Remarks With Bangladesh Foreign Minister Dipu Moni
Hillary Rodham Clinton
Secretary of State
Prime Minister's Office
May 5, 2012
FOREIGN MINISTER MONI: Distinguished friends, good evening. We are delighted to have with us today the U.S. Secretary of State, Mrs. Hillary Rodham Clinton. She arrived this afternoon on an official visit. This is her first visit as the Secretary of State, but not her first visit per se. Her earlier visit in 1995, along with her daughter Chelsea, is fondly remembered by everyone. Given the personal manner in which she has touched the hearts of the people, Hillary Clinton has been something of a household name in Bangladesh, and we welcome Secretary Clinton with the same fondness and warmth.
Her current visit has been long awaited and will be counted as a landmark event in the shaping of our bilateral relations of the U.S. since the visit of President Bill Clinton in 2000. Our relations with the U.S. have matured over the years and are based on shared values and commitments and reflected a true partnership. The partnership is as much about convergence and the continued effort at greater convergence as it is about space for dissidence and mutual respect for the space.
In this spirit today, we have discussed a host of important issues of concern to both countries, ranging from bilateral, regional, to the global. We have discussed issues on both sides that we wish to move forward on, on our part, duty-free and quota-free access of our products to the U.S. market and extending of GSB facilities where important. In addition, we raised the issue of Bangladesh’s enrollment in the Millennium Challenge Account, repatriation one – of one of the self-confessed convicted killers of the father of the nation, Bangabandhu Sheikh Mujibur Rahman, currently resident in the USA, et cetera.
Both sides expressed the desire to give institutional shape to our partnership dialogue, and we have agreed on signing the Joint Declaration on Bangladesh-U.S. Dialogue on Partnership this evening.
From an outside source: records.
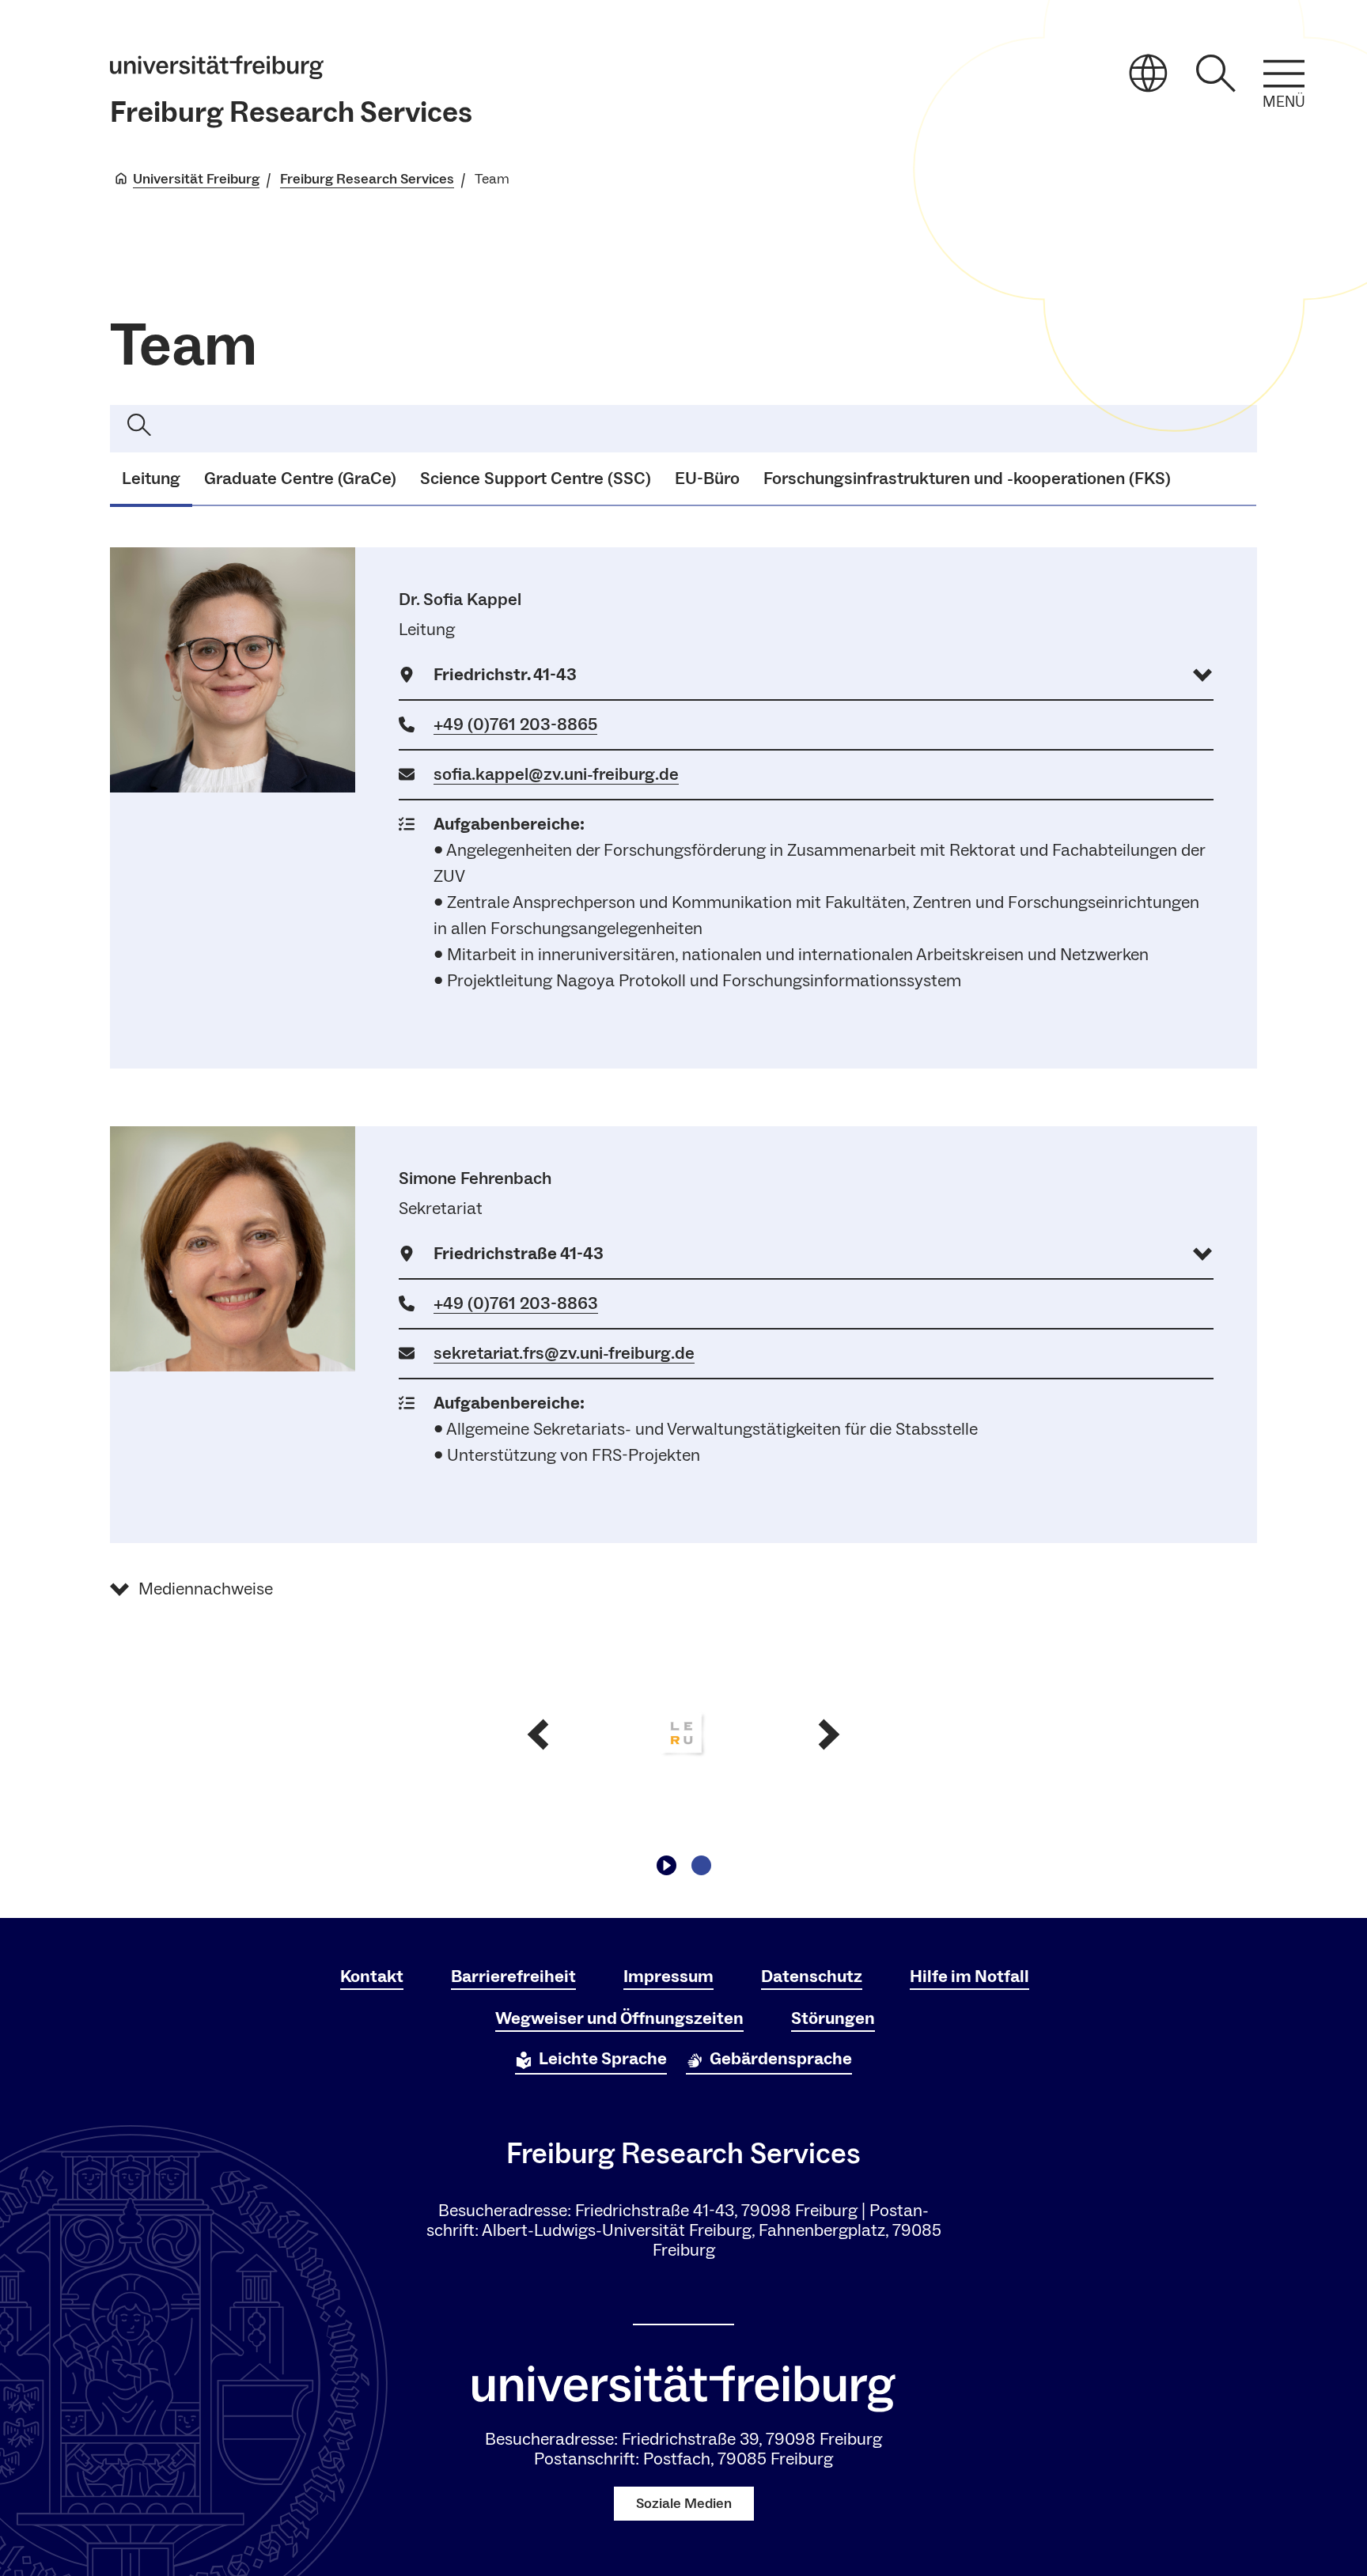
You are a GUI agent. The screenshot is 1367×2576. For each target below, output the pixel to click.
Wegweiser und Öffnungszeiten (619, 2018)
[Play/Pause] (666, 1865)
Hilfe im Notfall (969, 1976)
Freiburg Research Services (291, 112)
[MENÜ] (1284, 73)
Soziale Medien (684, 2504)
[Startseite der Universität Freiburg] (217, 67)
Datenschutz (811, 1976)
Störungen (833, 2018)
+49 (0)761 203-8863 (516, 1303)
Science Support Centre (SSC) (535, 478)
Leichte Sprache (603, 2059)
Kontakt (371, 1976)
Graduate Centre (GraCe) (300, 478)
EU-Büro (707, 478)
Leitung (151, 478)
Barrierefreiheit (513, 1976)
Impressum (668, 1976)
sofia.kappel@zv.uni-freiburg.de (556, 774)
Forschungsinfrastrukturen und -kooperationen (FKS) (967, 478)
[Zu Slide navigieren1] (701, 1865)
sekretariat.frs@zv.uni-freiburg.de (564, 1353)
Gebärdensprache (781, 2059)
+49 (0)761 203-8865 (515, 724)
The declaration reiterates our common values and aspirations and an accent on cooperation. This declaration now formalizes a dialogue on the entire gamut of our bilateral relations and priorities on an annual basis.
Alternating between Dhaka and Washington, D.C., our friends also raised a number of special interests to them, a number of issues. These include governance and related issues, economic cooperation, counterterrorism, collaboration, and partnership on global issues, et cetera. We have reiterated our resolve to contribute towards building a peaceful and stable world where our issues of common concern will continue to be our priority.
We wish to collectively propagate our values of democracy, diversity, rule of law, and human dignity globally, building coalitions across north-south or east-west divides, to transcend the ghettos of our minds, crafting one world on this our one earth. I thank you all.
And now I would invite Secretary Clinton to make her comments.
SECRETARY CLINTON: Thank you very, very much, Minister. And it is a great personal pleasure for me to be back here in Bangladesh after too many years away. I am very grateful to the foreign minister for her warm and gracious welcome and the substantive conversations that we just concluded, and I am looking forward to seeing the prime minister to continue those discussions.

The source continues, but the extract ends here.